I sat heartbroken yet again trying to figure out where I went wrong. After many tears, repenting and laying crushed before the Lord he showed me my mistakes. I had turned the Holy Spirit’s voice down for my own on so many occasions that I had to retrain myself to hear it again. Can I just say the remarkable thing about God is that he is always there, always willing to restore and heal to set us back on the right path even if we get turned around. Within the first week my life instantly improved. It was the details in the small things of my life that God was showing me I could commit to him as well. For example I was flying to Houston on a red eye from New York, I knew I would need sleep when I got there so I figured I book a day room at a hotel; God kept telling me not to worry about it and after a few minutes of trying to book online I quit. I land in Houston and I get a text from my friend who I am meeting with that evening that she booked me a day room at a Hotel in town. I was floored. So many things like this kept happening. God was prompting me not to worry about lunch for a day and I had a co-worker bring me lunch; I was worried about finding a good seat at a conference and a friend text me and tells me she saved me one. I could go on and on.
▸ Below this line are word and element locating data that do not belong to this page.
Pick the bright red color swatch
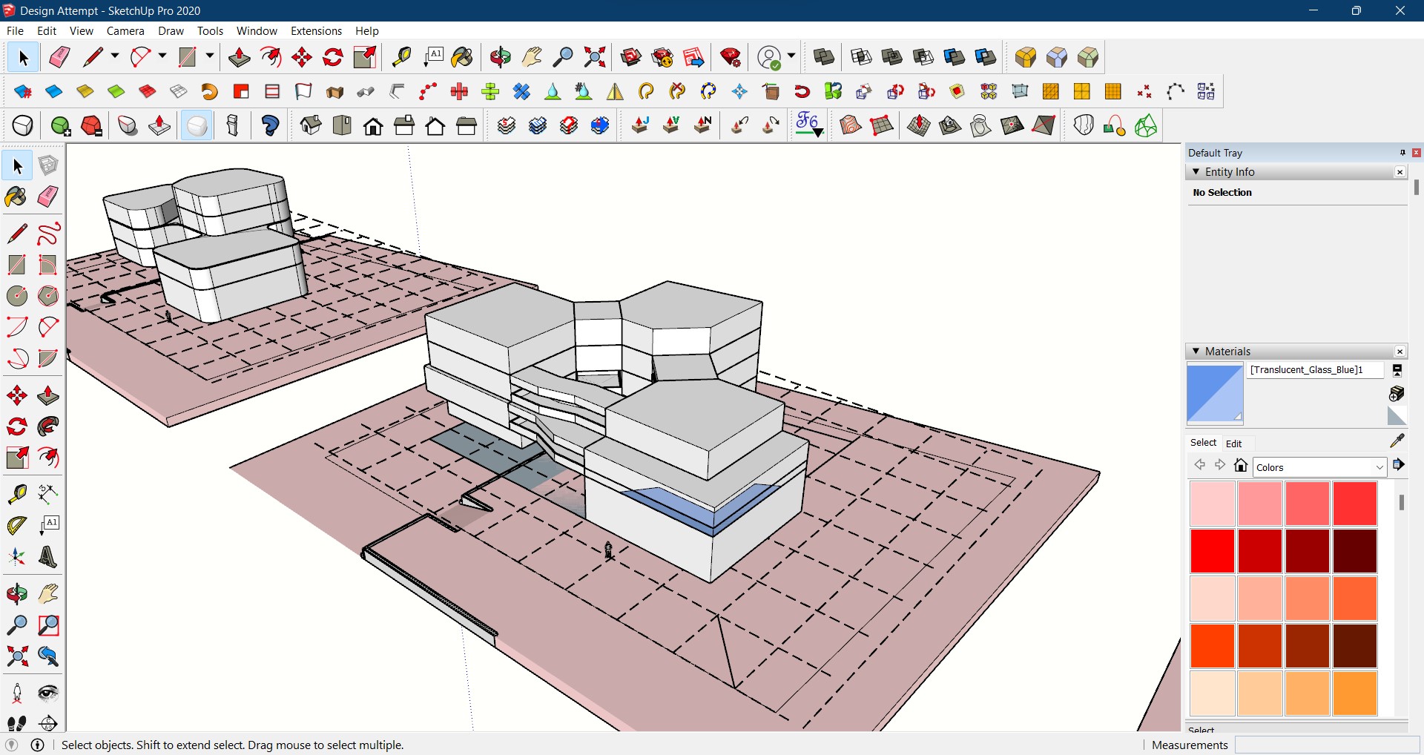 tap(1212, 550)
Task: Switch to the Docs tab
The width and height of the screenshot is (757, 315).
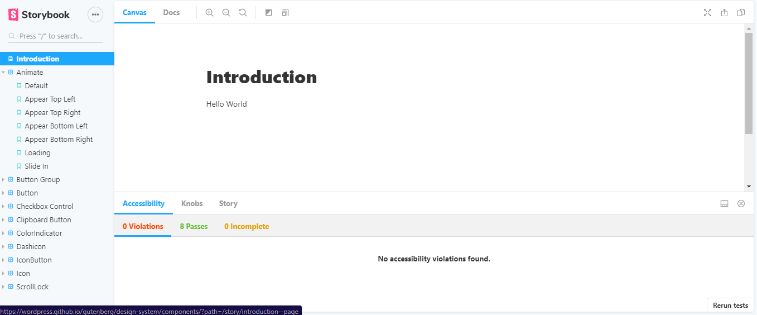Action: click(x=171, y=12)
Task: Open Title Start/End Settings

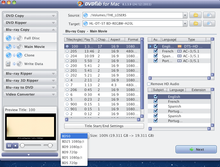Action: pos(104,126)
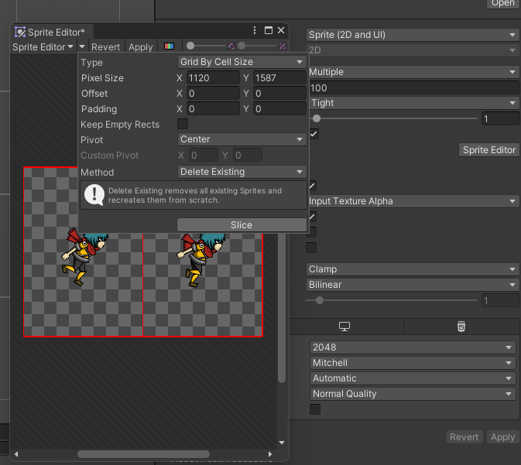Select the WebGL HTML5 platform tab icon

coord(461,327)

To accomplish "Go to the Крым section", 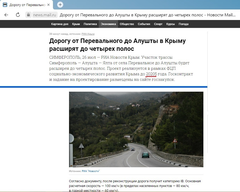I will pos(76,24).
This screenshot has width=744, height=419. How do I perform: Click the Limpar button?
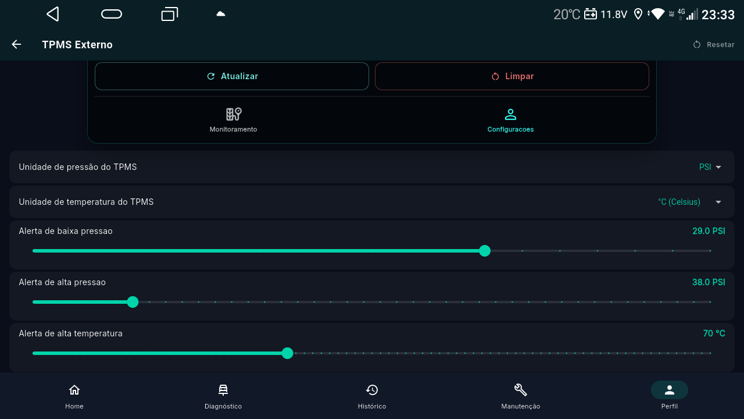(x=512, y=76)
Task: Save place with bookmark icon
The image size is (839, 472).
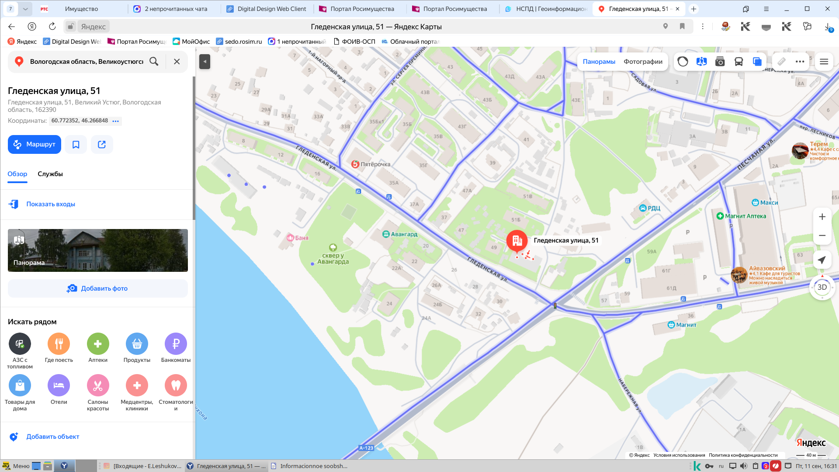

The point of all this in the matters of my heart, God told me to take a huge chill pill. In all those little instances, I would try to work and create a plan that was only subpar to what I actually got. Imagine how many fewer gray hairs I would have, how far I could have been in life if I always followed God’s voice. I had to kill my ego, that was the loudest voice inside of me. My ego caused me to do things to glorify myself. My ego had no patience and caused me to be impulsive and controlling. It is a chore for me to surrender but I have seen just how much God wants to work in my life, if I allow him to.
I say this all in hopes that you too will place your trust in God. That you will clear out the distractions that are creating so much noise in your spirit. Let go of trying to make things workout for yourself. We do such a lousy job at playing god anyway. Rest in the peace that is God. Fill your mind with the many promises that are in scripture of how God will always be there for us, that he is closer to us than we are to ourselves that he is the ultimate provider. My prayer is that you become a truly spirit led person in every aspect of your life. You are ultimately loved and cherished by Jesus.